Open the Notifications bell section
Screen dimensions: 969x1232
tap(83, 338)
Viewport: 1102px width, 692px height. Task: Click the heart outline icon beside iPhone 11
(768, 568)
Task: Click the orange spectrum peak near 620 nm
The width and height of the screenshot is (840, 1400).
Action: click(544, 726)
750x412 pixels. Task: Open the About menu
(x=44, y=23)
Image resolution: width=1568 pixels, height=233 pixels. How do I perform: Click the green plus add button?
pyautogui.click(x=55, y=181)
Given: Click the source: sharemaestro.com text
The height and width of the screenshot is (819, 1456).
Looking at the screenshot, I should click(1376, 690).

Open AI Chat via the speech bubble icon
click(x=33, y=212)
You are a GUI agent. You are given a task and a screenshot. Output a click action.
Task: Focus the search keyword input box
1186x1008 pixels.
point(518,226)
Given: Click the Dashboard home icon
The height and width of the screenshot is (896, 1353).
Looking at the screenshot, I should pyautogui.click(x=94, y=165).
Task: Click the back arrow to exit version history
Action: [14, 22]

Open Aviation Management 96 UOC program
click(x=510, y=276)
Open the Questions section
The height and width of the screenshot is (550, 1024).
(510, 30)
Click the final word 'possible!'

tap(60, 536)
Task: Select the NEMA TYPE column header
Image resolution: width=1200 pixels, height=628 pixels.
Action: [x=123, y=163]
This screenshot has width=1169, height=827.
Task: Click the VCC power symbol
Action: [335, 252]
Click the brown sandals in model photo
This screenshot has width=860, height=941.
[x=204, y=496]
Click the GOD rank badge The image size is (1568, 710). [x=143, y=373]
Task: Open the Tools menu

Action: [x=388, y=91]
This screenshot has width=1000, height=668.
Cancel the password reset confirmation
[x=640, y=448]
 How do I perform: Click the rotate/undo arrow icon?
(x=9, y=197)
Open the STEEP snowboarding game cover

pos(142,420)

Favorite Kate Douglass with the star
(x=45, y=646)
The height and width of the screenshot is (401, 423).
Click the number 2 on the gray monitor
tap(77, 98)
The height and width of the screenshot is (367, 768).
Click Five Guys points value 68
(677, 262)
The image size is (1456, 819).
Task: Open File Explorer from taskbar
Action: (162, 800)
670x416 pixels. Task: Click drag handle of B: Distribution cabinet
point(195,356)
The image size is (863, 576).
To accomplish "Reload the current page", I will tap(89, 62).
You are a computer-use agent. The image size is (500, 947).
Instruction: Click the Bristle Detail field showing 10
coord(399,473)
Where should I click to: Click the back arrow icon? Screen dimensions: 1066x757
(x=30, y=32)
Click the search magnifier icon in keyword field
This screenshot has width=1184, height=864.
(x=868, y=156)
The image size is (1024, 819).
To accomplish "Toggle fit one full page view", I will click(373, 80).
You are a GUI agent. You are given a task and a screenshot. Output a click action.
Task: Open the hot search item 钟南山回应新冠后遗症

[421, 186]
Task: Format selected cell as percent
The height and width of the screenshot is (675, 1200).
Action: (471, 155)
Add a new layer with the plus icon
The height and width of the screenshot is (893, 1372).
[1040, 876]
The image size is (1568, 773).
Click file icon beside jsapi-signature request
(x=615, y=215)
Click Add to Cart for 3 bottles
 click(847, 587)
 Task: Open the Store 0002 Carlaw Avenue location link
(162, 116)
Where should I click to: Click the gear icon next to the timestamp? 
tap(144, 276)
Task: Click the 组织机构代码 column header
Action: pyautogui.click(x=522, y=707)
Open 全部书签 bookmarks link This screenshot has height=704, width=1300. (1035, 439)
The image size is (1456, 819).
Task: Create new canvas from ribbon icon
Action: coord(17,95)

TASK TO COMPLETE -
Reproduce the lines unchanged, beginning at the line that contains "Where should I click to: Click the gear" and stopping after the last line of the records.

SOLUTION FOR THIS PROBLEM -
Where should I click to: Click the gear icon next to the timestamp? 
tap(144, 276)
Task: Click the 组织机构代码 column header
Action: pyautogui.click(x=522, y=707)
Open 全部书签 bookmarks link This screenshot has height=704, width=1300. (1035, 439)
The image size is (1456, 819).
Task: Create new canvas from ribbon icon
Action: coord(17,95)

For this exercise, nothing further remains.